The officers were acquitted of all charges in June of 2008. I am struggling with resolutions here. It is alarming that this monetary reparation required almost four years--and what's even more unfortunate and is how little this will heal. It ends up driving deeper, the placement and empty value that informs the belabored perspective of black and brown people in America. I am not ungrateful, I am honestly finding it difficult to feel any real pathos on a human (forget social, at this point) level, when justice continues to be impaired.

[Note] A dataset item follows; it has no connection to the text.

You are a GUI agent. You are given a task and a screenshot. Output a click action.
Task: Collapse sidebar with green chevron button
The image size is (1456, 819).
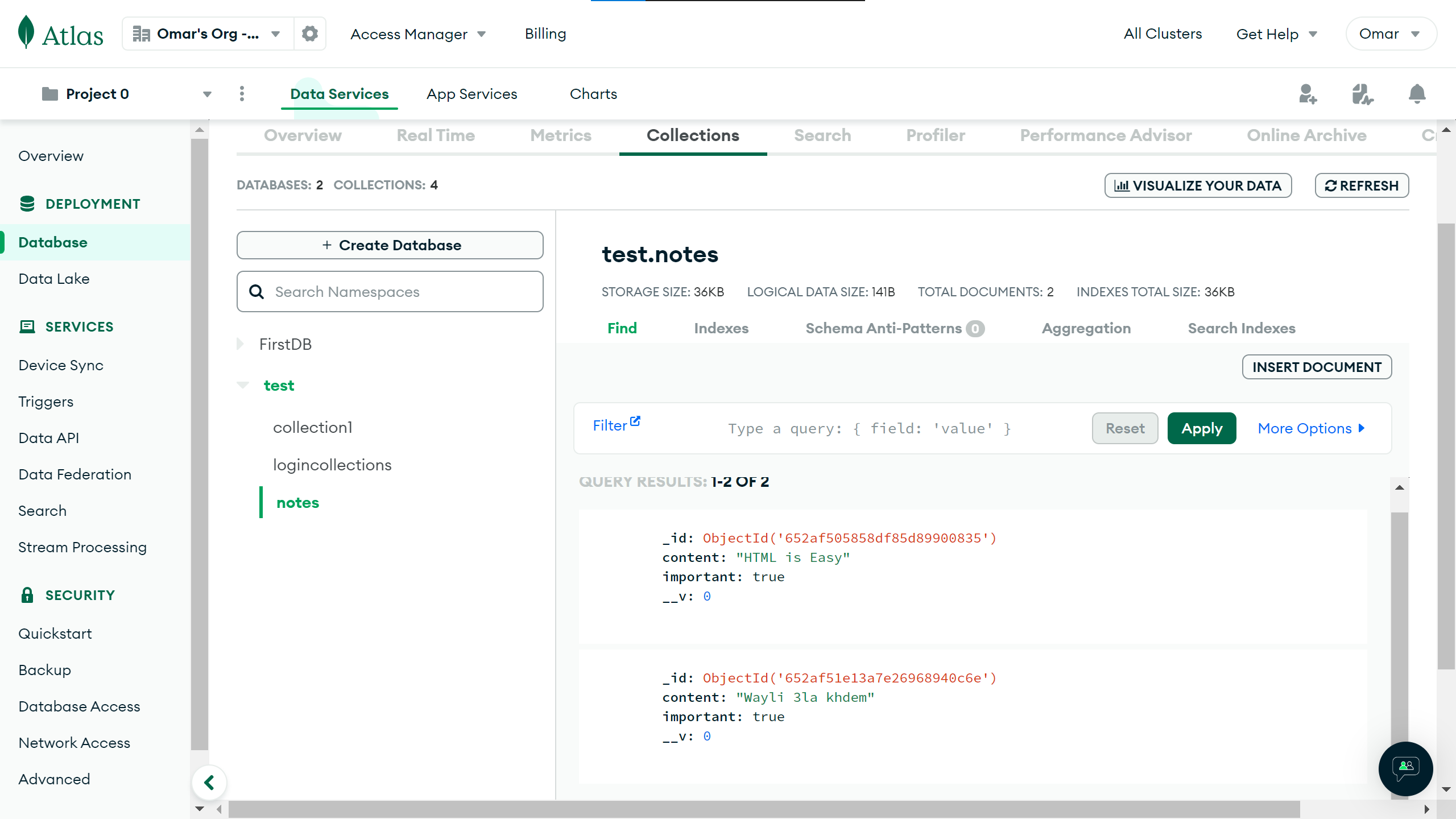pyautogui.click(x=209, y=783)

"I'm just a stranger, traveling on the road. I don't know nobody and I don't know where to go....I'm just a stranger, a long, long, long, long way from home." - Shirley Caesar
Monday, July 26, 2010
According to the accordion of current catastrophes I am to unfold as many menageries. On earth. Replicating some symbolic growth on original soil. I taste irrelevance…familiar salt as I awaken again from this non-sleep repeat. Death to the learned me and light on ancient self that remains on my heart shelf. To see in shapes is to miss mistakes and movement lies when frozen inside.
Somehow God had been forgotten—therefore involved, but somehow rotten. I have never attempted to deny and have only been in search of reply…seeking the stars to get me by, standing, MY, decay, all in evidence’s way of shadow and smoke, identifying as a practical joke and creating my own symbol of gracious shape at night I would produce the magic tape hoping to win. And even if I got in-- my story grew scarce. The frown’s just purpose is to reject plastic repairs.
And so I begin the debate surrounding how to NOT wait.
To diminish time right up to the minute is the only way I think I will again GET IN IT.
Refusing to seek some final place, I pray to enjoy my own space.